(Data extracts begins)
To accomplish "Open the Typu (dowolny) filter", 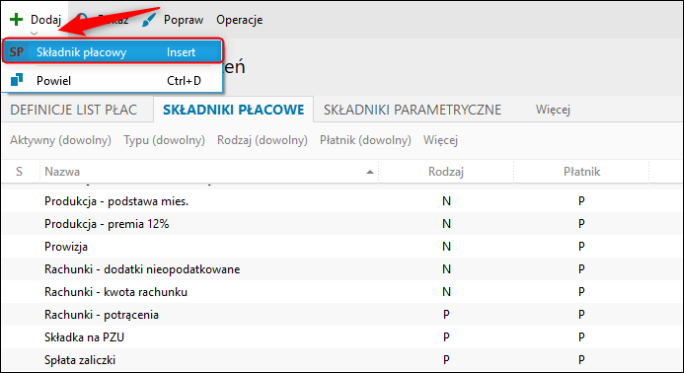I will pyautogui.click(x=164, y=140).
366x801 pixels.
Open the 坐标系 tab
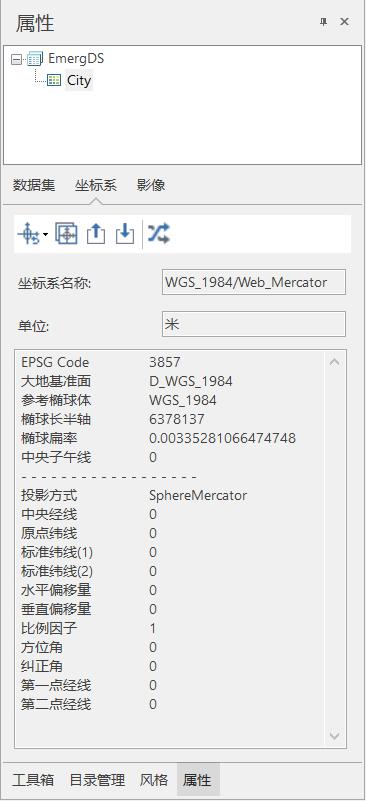[x=96, y=185]
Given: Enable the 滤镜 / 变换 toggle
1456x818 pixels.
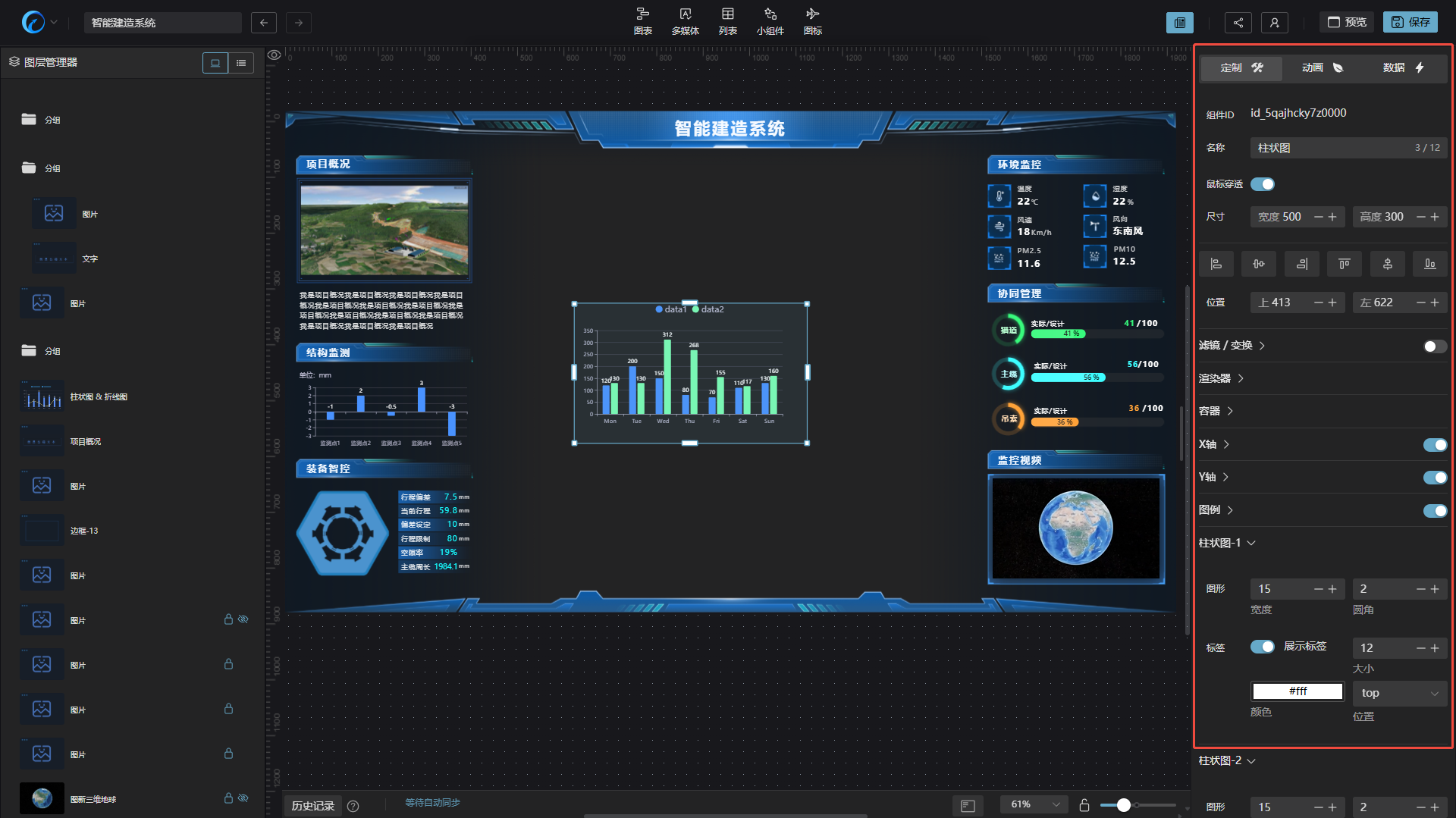Looking at the screenshot, I should click(x=1434, y=346).
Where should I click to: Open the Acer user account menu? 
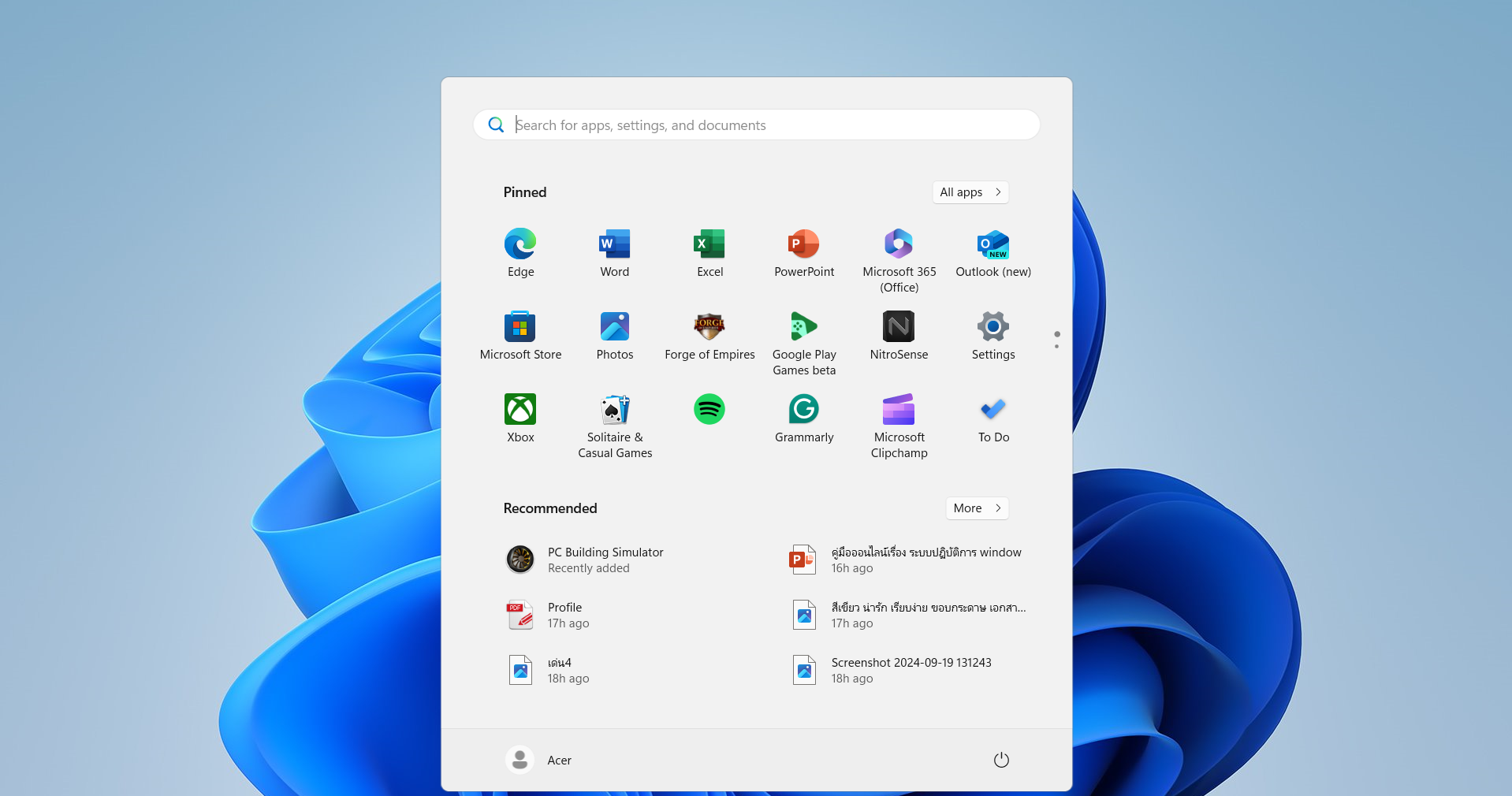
(Data extracts ends)
What this task involves —
Print exactly the lines between the line containing "Given: Enable the 滤镜 / 变换 toggle" and the last line of the entries above, including both, and nothing besides; skip the pictures.

Output for this task —
Given: Enable the 滤镜 / 变换 toggle
1456x818 pixels.
Looking at the screenshot, I should click(x=1434, y=346).
Where should I click to: Open the Acer user account menu? 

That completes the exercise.